JSON Flatten

Flatten deeply nested JSON into a single-level object with dot-notation keys — great for CSV export and database storage.

About JSON Flattening

JSON flattening transforms a deeply nested JSON object into a flat single-level object where nested keys are combined using a separator (commonly a dot). For example, {"user":{"name":"Alice","address":{"city":"NYC"}}} becomes {"user.name":"Alice","user.address.city":"NYC"}.

This transformation is extremely useful when exporting JSON to CSV format (since CSV doesn't support nesting), storing JSON data in SQL databases with flat column schemas, comparing flattened JSON structures for equality, and working with systems that expect flat key-value formats like environment variables or AWS SSM parameters.
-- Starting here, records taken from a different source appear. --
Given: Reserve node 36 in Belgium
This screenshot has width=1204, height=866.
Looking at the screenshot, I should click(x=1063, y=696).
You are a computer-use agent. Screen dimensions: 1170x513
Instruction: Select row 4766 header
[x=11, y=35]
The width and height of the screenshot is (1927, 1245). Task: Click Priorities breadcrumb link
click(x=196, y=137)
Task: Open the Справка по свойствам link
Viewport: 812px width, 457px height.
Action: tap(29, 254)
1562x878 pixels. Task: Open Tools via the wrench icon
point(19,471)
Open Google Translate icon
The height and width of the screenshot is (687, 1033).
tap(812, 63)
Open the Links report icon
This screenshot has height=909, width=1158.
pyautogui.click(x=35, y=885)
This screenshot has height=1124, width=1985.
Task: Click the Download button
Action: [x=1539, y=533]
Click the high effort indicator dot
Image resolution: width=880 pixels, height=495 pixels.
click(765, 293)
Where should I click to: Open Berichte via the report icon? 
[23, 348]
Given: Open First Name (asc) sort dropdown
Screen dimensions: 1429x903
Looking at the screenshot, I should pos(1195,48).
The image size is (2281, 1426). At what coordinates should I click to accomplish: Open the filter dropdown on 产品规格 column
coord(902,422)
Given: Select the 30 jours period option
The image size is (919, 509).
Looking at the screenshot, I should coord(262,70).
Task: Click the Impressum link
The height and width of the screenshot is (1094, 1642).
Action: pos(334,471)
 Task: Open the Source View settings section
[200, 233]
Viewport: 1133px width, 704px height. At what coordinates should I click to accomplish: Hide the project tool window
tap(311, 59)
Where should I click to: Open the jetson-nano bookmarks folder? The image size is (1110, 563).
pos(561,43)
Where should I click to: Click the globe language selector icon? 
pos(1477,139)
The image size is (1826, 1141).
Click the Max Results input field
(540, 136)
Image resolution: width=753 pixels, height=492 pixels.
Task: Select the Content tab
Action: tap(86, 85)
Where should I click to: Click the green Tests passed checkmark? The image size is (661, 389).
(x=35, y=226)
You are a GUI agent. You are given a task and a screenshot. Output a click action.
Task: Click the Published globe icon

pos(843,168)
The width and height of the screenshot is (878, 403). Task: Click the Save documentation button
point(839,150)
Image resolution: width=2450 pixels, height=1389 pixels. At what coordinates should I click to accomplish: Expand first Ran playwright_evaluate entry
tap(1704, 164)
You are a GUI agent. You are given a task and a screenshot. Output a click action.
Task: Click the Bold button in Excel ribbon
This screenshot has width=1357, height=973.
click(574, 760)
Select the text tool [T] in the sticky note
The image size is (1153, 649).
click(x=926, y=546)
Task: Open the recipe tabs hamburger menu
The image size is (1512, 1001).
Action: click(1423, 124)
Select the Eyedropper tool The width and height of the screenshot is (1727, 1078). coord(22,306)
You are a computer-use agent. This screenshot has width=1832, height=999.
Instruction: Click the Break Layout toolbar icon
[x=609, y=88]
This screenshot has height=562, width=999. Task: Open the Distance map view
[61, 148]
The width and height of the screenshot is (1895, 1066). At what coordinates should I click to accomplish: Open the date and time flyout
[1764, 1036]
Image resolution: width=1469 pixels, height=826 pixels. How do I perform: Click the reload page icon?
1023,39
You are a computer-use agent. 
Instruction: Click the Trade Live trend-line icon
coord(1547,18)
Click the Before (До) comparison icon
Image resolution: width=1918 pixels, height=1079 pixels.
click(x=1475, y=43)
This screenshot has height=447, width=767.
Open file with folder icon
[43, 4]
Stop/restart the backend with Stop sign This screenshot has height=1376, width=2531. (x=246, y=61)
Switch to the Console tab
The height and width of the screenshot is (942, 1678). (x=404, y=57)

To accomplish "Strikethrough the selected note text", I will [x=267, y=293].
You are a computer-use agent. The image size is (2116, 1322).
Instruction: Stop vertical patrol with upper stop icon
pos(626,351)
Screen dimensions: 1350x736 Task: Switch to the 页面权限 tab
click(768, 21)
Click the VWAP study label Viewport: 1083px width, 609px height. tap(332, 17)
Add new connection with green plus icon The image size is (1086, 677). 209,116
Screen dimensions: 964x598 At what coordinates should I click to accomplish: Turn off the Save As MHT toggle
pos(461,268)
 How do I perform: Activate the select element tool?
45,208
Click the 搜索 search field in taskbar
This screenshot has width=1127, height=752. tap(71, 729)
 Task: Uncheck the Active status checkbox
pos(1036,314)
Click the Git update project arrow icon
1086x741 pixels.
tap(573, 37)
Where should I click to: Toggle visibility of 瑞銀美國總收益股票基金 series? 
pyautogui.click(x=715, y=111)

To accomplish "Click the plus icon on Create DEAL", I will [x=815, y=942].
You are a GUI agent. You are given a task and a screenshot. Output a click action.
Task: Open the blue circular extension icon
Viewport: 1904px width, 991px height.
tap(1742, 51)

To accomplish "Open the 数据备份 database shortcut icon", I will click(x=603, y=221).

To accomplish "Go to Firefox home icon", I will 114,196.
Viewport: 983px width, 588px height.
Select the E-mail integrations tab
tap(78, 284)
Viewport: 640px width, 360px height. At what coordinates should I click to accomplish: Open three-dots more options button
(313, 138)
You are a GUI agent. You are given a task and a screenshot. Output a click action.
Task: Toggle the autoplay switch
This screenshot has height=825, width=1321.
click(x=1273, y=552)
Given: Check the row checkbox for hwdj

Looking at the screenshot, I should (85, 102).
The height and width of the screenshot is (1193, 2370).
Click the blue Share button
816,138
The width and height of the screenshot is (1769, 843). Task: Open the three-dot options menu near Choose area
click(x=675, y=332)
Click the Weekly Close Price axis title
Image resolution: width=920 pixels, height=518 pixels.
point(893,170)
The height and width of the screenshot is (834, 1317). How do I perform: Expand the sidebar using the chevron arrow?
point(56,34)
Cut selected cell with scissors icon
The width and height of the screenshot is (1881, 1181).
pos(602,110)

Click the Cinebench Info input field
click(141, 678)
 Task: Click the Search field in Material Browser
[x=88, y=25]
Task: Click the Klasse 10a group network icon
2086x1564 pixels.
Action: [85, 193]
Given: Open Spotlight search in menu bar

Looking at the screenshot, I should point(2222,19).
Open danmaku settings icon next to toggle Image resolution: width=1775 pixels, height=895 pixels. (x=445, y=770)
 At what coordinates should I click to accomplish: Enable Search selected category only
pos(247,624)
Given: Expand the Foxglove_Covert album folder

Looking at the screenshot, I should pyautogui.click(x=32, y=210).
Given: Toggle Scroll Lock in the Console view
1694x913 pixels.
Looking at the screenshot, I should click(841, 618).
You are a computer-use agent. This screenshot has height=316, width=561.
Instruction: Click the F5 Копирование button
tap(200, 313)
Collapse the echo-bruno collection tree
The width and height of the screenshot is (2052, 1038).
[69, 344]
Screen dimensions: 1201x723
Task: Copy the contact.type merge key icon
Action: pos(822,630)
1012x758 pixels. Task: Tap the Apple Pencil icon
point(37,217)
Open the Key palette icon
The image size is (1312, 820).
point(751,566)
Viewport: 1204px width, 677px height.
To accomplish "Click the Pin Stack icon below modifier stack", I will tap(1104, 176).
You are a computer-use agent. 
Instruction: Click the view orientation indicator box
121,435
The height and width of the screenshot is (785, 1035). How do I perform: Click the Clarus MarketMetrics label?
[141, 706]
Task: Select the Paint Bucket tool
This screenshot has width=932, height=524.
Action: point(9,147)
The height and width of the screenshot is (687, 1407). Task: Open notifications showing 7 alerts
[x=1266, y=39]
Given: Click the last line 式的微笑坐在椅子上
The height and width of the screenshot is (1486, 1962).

Arrays are flattened using numeric indices — e.g., {"items":[{"id":1},{"id":2}]} becomes {"items.0.id":1,"items.1.id":2}. This preserves all data while removing structural nesting.

FAQ

What separator should I use?
Dot notation (.) is the most common and is used by MongoDB, JSONPath, and most documentation. Underscore (_) is useful when the flattened keys will be used as environment variable names (which can't contain dots). Slash (/) follows the JSON Pointer (RFC 6901) convention.
Can I unflatten the result?
Yes — use the JSON Unflatten tool to reconstruct the original nested structure from flattened dot-notation keys.